I use Firefox whenever I can.
On first install of the browser I usually end up following a hardening guide which includes stuff like blocking cross site cookies, setting a few things in about:config to disable Pocket/etc, and installing uBlock Origin. I've taken what I consider a relatively balanced approach, I don't use anything like noScript, uMatrix, etc that ultimately just cost a lot of time fiddling to get the 10th website of the week working.
I've been more or less fine browsing the web this way for years, but around the start of 2024 I've started seeing way more "Access Denied" pages than I used to. I think part of it is Cloudflare or similar, but I don't know exactly what's changed or what's triggering it to occur.

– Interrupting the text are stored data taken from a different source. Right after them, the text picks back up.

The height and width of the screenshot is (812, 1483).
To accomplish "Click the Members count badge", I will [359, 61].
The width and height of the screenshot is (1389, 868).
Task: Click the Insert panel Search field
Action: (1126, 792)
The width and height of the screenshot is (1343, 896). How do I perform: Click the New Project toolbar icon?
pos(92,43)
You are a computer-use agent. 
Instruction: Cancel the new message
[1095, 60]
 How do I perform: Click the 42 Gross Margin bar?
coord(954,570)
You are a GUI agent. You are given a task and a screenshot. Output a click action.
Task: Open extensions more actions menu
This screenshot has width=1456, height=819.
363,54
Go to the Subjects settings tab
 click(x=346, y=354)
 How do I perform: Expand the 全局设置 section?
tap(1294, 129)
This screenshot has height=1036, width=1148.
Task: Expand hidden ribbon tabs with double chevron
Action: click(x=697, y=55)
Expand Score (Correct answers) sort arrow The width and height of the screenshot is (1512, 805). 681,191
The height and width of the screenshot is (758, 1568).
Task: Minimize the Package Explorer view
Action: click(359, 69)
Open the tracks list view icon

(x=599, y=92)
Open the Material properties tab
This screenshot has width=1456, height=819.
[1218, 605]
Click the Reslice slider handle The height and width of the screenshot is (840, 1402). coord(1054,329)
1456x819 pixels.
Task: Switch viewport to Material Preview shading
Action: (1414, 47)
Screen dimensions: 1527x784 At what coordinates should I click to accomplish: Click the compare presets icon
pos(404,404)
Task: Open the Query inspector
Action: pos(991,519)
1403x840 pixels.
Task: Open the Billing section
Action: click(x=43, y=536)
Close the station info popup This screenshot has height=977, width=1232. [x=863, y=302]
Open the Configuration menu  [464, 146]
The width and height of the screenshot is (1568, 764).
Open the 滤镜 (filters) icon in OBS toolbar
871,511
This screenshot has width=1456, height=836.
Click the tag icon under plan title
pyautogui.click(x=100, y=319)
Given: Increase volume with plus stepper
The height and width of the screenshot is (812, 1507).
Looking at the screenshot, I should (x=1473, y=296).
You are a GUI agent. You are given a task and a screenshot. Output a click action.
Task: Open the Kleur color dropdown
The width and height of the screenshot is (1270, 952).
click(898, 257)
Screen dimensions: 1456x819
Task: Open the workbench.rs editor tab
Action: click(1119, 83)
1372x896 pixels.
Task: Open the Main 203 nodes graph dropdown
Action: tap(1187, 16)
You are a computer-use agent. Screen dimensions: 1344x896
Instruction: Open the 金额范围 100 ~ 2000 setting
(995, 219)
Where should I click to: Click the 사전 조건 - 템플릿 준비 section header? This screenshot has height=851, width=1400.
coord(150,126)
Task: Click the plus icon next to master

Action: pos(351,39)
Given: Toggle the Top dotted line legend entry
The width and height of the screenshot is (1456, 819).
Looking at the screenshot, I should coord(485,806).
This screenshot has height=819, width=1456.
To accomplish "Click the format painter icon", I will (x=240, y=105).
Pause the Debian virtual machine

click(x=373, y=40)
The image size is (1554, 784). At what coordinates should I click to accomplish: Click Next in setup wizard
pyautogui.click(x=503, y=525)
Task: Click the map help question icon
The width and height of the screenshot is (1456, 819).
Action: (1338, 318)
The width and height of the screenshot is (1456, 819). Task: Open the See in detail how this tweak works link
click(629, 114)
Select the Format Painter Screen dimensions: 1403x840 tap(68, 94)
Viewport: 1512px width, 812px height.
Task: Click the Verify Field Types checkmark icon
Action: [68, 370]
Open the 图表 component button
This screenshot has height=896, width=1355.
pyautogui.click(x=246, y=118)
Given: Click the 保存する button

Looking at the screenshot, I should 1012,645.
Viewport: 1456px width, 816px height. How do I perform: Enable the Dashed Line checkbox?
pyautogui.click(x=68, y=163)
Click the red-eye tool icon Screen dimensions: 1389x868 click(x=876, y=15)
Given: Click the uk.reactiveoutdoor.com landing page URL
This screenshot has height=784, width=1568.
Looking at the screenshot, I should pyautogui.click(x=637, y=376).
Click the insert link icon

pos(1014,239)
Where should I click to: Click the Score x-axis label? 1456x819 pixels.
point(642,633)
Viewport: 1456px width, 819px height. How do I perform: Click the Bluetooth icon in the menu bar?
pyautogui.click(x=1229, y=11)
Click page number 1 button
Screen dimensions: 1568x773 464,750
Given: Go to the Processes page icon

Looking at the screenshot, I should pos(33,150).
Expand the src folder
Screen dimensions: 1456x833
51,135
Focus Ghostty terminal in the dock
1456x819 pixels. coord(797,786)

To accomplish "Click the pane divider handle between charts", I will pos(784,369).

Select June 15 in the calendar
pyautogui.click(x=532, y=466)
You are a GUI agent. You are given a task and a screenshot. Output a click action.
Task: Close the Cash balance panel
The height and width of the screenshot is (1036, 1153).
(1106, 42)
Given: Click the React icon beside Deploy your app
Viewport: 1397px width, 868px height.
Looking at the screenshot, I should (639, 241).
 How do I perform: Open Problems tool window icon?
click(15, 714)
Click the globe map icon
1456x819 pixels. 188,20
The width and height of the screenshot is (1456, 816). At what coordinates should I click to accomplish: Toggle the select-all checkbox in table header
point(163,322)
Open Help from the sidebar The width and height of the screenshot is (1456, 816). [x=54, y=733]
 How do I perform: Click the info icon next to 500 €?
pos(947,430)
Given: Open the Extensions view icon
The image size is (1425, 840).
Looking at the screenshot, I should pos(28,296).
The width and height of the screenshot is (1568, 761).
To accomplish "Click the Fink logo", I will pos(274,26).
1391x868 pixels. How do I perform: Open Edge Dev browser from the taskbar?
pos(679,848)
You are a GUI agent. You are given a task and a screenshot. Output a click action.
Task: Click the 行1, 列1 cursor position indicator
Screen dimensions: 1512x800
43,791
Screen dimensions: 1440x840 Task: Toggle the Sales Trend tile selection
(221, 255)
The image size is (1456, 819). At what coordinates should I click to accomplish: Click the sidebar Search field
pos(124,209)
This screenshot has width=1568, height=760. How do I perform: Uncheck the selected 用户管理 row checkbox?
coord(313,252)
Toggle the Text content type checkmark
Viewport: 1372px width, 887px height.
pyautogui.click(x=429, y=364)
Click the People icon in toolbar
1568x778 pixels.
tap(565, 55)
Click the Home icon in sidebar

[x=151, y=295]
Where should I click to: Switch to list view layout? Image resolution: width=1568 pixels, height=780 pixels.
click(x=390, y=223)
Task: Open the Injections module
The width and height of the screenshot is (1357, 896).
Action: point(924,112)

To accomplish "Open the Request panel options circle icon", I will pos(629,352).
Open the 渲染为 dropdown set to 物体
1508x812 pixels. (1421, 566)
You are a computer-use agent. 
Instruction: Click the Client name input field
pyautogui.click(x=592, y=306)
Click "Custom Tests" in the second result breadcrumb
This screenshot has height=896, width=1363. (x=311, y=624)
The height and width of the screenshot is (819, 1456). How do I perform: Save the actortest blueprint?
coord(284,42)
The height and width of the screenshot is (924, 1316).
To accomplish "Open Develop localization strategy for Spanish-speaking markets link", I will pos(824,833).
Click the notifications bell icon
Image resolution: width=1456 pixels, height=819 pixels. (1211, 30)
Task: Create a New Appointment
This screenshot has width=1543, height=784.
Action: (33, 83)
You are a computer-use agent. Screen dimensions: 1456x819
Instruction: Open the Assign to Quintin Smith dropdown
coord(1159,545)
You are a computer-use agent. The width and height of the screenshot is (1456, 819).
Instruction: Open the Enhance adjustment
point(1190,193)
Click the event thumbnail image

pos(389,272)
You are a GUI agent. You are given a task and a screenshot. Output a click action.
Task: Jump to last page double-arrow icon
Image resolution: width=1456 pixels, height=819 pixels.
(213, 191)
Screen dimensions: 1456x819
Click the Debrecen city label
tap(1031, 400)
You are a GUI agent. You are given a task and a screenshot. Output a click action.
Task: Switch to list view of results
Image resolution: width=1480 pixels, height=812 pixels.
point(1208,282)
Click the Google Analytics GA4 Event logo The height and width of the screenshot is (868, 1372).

It usually goes away and I can re access the site in 10-30 minutes as usual, but I've had it occur in really weird instances, such as trying to change my Minecraft skin and getting blocked by the website. The server block often goes away immediately if I switch my user agent, so I know that it has something to do with how I've got everything set up.
Not sure what anyone else's experience with this has been. I'd like to hear some of your thoughts and tips
I for one want to offer a heartfelt apology. As someone that works in this space, bots are becoming more and more sophisticated. I can't speak for Cloudflare, but we're definitely not interested in your personal information. As someone who also prefers their privacy on the web, the fact that bot signatures overlap with privacy-centric signatures sucks. I myself have experienced it on my mobile device with Ghostery. It's frustrating, I know.
Would you mind sharing the guide you used for hardening your Firefox? I'm curious to see what could potentially be triggering the issue.
Also, I just want to say, I think it's hilarious that a site blocked you but then allows you to continue browsing after changing your user agent. That right there is bot behavior.
To circle back around to the actual block, I bet changing your skin executes JavaScript which flags something from the anti-bot software.
Mull, Librewolf, Mullvad Browser, Arkenfox user.js
Its basically privacy.resistfingerprinting, a generalized useragent, maybe blocked javascript or ads.
Late reply here too. I'm sorry about that.
You can read my comment that I made here in regards to what I think could be causing you problems.
I do take this seriously and will try to find some time to put together a configuration like this for testing, so thanks for sharing.